Among the lines below, count those with "Vale". Give only the number.
*** PROVIDED RECORDS Section Begins ***
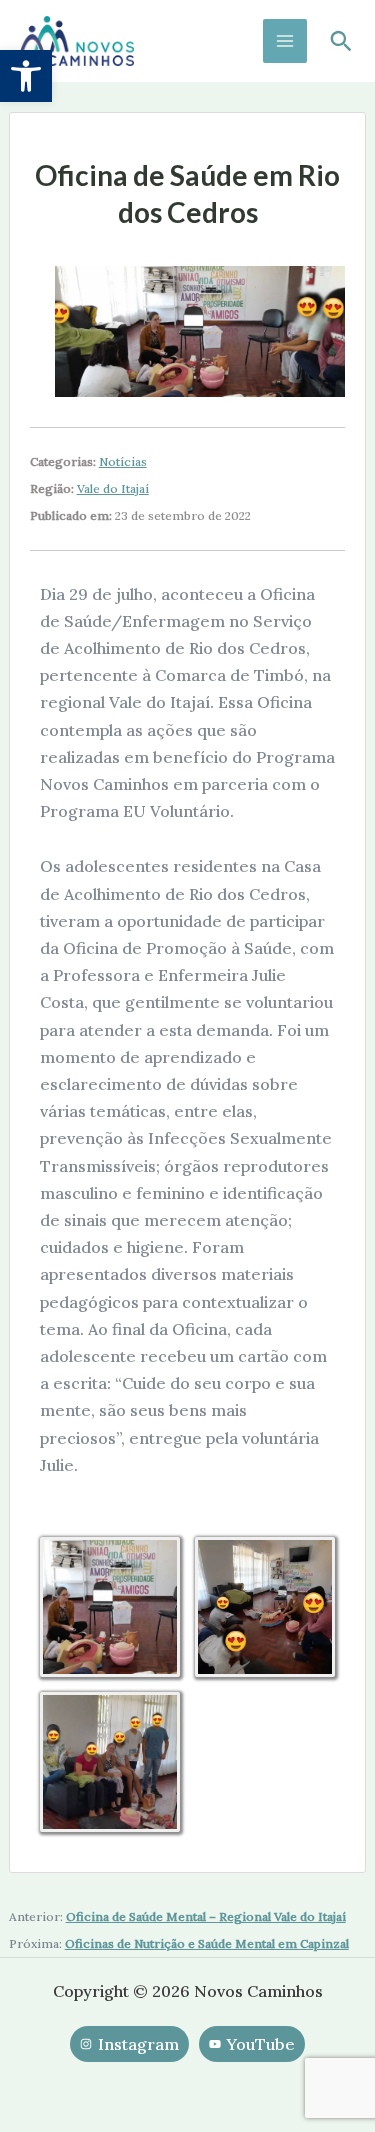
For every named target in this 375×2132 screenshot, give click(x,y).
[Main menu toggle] (285, 41)
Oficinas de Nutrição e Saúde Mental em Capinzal (207, 1943)
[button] (26, 76)
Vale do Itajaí (113, 488)
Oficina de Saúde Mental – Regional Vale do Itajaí (206, 1916)
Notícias (123, 461)
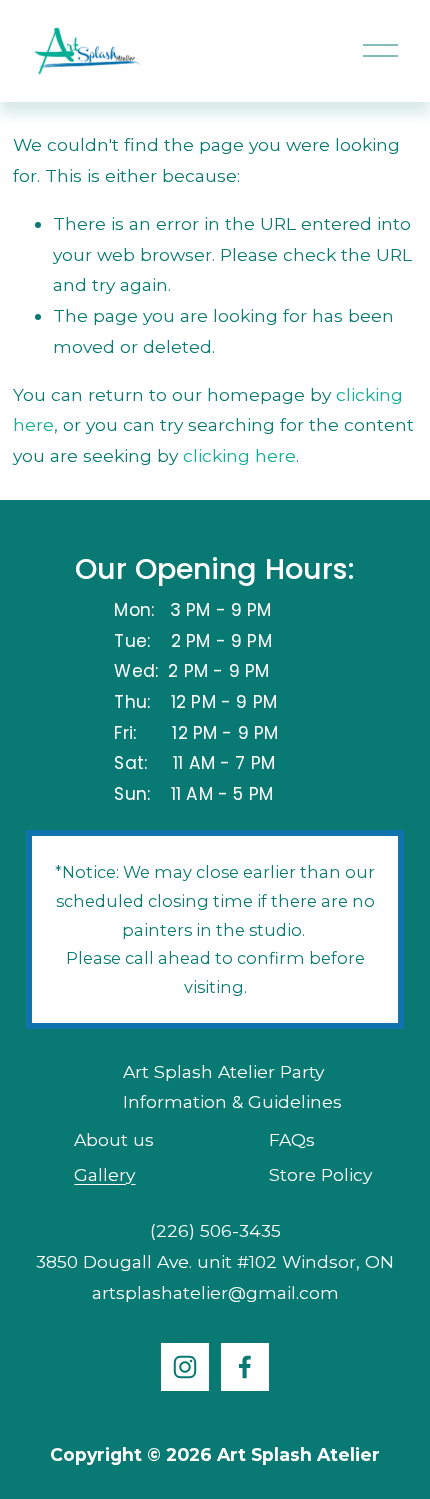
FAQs (292, 1139)
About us (114, 1139)
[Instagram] (185, 1367)
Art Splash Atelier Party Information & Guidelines (232, 1087)
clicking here (239, 455)
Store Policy (320, 1174)
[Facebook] (245, 1367)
*** PROVIDED RECORDS Section Ends ***
__RESULT__:
2